**ACTIVITY**
The entries should be written out again exactly as they read.

**EXTRACTED INFORMATION**
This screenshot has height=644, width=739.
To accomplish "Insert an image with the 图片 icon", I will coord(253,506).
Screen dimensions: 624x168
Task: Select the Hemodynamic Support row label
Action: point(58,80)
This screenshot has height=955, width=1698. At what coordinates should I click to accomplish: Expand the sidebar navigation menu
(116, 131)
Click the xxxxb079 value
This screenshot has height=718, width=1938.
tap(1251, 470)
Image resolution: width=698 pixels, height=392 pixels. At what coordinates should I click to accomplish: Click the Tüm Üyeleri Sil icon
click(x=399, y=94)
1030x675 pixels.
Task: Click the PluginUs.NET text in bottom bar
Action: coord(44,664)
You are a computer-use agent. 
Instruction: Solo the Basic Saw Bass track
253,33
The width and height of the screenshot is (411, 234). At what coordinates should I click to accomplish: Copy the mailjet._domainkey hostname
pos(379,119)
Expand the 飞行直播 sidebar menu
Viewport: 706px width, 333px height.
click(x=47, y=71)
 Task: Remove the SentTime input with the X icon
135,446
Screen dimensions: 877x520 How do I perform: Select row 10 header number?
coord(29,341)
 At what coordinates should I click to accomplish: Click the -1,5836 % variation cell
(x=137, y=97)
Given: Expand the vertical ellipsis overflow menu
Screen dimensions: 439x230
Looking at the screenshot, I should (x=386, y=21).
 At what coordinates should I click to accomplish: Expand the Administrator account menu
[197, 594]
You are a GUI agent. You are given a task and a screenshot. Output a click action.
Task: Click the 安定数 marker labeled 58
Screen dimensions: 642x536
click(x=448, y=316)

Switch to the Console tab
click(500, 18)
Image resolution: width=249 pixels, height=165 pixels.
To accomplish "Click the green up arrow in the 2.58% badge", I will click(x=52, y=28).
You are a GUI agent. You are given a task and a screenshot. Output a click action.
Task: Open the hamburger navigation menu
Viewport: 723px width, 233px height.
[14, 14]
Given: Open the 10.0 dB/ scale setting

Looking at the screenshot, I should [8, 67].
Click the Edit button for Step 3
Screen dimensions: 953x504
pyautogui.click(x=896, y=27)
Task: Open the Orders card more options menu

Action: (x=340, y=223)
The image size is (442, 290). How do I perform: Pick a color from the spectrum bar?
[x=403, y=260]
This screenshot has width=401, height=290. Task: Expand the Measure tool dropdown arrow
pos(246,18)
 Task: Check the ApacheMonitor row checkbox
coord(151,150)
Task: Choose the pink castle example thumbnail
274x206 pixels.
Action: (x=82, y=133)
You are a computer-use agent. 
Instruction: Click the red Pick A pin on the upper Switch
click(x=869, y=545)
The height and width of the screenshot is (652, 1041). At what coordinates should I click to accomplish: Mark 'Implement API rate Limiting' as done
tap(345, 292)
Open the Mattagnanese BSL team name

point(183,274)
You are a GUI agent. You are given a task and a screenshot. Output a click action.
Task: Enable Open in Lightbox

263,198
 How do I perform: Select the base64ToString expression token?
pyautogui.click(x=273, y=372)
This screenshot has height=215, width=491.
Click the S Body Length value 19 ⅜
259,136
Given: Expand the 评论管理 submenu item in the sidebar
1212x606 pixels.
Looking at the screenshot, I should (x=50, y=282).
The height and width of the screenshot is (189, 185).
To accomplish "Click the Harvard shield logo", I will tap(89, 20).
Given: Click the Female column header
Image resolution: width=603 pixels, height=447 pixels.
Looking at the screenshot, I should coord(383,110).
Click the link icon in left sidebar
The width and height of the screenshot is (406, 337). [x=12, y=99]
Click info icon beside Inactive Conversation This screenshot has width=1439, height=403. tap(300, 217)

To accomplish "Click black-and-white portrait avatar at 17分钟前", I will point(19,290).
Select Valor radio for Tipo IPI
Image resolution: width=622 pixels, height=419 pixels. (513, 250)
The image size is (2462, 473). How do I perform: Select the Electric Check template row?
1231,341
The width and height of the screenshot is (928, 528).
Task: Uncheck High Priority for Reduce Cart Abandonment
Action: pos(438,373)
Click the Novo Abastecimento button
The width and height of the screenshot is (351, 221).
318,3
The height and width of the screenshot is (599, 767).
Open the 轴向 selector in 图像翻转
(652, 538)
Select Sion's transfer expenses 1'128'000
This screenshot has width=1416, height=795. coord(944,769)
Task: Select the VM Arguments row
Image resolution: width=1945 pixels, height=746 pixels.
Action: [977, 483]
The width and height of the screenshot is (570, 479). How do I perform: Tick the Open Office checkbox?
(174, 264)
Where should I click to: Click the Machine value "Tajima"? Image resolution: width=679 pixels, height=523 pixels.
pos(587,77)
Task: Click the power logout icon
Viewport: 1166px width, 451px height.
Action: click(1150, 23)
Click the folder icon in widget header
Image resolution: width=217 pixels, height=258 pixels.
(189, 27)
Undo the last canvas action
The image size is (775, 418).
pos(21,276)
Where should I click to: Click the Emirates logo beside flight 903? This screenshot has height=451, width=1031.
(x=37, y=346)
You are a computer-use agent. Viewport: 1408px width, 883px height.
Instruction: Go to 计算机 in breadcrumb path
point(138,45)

**SOLUTION FOR THIS TASK**
This screenshot has height=644, width=739.
To accomplish "Insert an image with the 图片 icon", I will coord(253,506).
Screen dimensions: 624x168
Task: Select the Hemodynamic Support row label
Action: point(58,80)
This screenshot has height=955, width=1698. At what coordinates should I click to accomplish: Expand the sidebar navigation menu
(116, 131)
Click the xxxxb079 value
This screenshot has height=718, width=1938.
tap(1251, 470)
Image resolution: width=698 pixels, height=392 pixels. At what coordinates should I click to accomplish: Click the Tüm Üyeleri Sil icon
click(x=399, y=94)
1030x675 pixels.
Task: Click the PluginUs.NET text in bottom bar
Action: coord(44,664)
You are a computer-use agent. 
Instruction: Solo the Basic Saw Bass track
253,33
The width and height of the screenshot is (411, 234). At what coordinates should I click to accomplish: Copy the mailjet._domainkey hostname
pos(379,119)
Expand the 飞行直播 sidebar menu
Viewport: 706px width, 333px height.
click(x=47, y=71)
 Task: Remove the SentTime input with the X icon
135,446
Screen dimensions: 877x520 How do I perform: Select row 10 header number?
coord(29,341)
 At what coordinates should I click to accomplish: Click the -1,5836 % variation cell
(x=137, y=97)
Given: Expand the vertical ellipsis overflow menu
Screen dimensions: 439x230
Looking at the screenshot, I should (x=386, y=21).
 At what coordinates should I click to accomplish: Expand the Administrator account menu
[197, 594]
You are a GUI agent. You are given a task and a screenshot. Output a click action.
Task: Click the 安定数 marker labeled 58
Screen dimensions: 642x536
click(x=448, y=316)

Switch to the Console tab
click(500, 18)
Image resolution: width=249 pixels, height=165 pixels.
To accomplish "Click the green up arrow in the 2.58% badge", I will click(x=52, y=28).
You are a GUI agent. You are given a task and a screenshot. Output a click action.
Task: Open the hamburger navigation menu
Viewport: 723px width, 233px height.
[14, 14]
Given: Open the 10.0 dB/ scale setting

Looking at the screenshot, I should [8, 67].
Click the Edit button for Step 3
Screen dimensions: 953x504
pyautogui.click(x=896, y=27)
Task: Open the Orders card more options menu

Action: (x=340, y=223)
The image size is (442, 290). How do I perform: Pick a color from the spectrum bar?
[x=403, y=260]
This screenshot has width=401, height=290. Task: Expand the Measure tool dropdown arrow
pos(246,18)
 Task: Check the ApacheMonitor row checkbox
coord(151,150)
Task: Choose the pink castle example thumbnail
274x206 pixels.
Action: (x=82, y=133)
You are a computer-use agent. 
Instruction: Click the red Pick A pin on the upper Switch
click(x=869, y=545)
The height and width of the screenshot is (652, 1041). At what coordinates should I click to accomplish: Mark 'Implement API rate Limiting' as done
tap(345, 292)
Open the Mattagnanese BSL team name

point(183,274)
You are a GUI agent. You are given a task and a screenshot. Output a click action.
Task: Enable Open in Lightbox

263,198
 How do I perform: Select the base64ToString expression token?
pyautogui.click(x=273, y=372)
This screenshot has height=215, width=491.
Click the S Body Length value 19 ⅜
259,136
Given: Expand the 评论管理 submenu item in the sidebar
1212x606 pixels.
Looking at the screenshot, I should (x=50, y=282).
The height and width of the screenshot is (189, 185).
To accomplish "Click the Harvard shield logo", I will tap(89, 20).
Given: Click the Female column header
Image resolution: width=603 pixels, height=447 pixels.
Looking at the screenshot, I should coord(383,110).
Click the link icon in left sidebar
The width and height of the screenshot is (406, 337). [x=12, y=99]
Click info icon beside Inactive Conversation This screenshot has width=1439, height=403. tap(300, 217)

To accomplish "Click black-and-white portrait avatar at 17分钟前", I will point(19,290).
Select Valor radio for Tipo IPI
Image resolution: width=622 pixels, height=419 pixels. (513, 250)
The image size is (2462, 473). How do I perform: Select the Electric Check template row?
1231,341
The width and height of the screenshot is (928, 528).
Task: Uncheck High Priority for Reduce Cart Abandonment
Action: pos(438,373)
Click the Novo Abastecimento button
The width and height of the screenshot is (351, 221).
318,3
The height and width of the screenshot is (599, 767).
Open the 轴向 selector in 图像翻转
(652, 538)
Select Sion's transfer expenses 1'128'000
This screenshot has width=1416, height=795. coord(944,769)
Task: Select the VM Arguments row
Image resolution: width=1945 pixels, height=746 pixels.
Action: [977, 483]
The width and height of the screenshot is (570, 479). How do I perform: Tick the Open Office checkbox?
(174, 264)
Where should I click to: Click the Machine value "Tajima"? Image resolution: width=679 pixels, height=523 pixels.
pos(587,77)
Task: Click the power logout icon
Viewport: 1166px width, 451px height.
Action: click(1150, 23)
Click the folder icon in widget header
Image resolution: width=217 pixels, height=258 pixels.
(189, 27)
Undo the last canvas action
The image size is (775, 418).
pos(21,276)
Where should I click to: Click the Emirates logo beside flight 903? This screenshot has height=451, width=1031.
(x=37, y=346)
You are a computer-use agent. Viewport: 1408px width, 883px height.
Instruction: Go to 计算机 in breadcrumb path
point(138,45)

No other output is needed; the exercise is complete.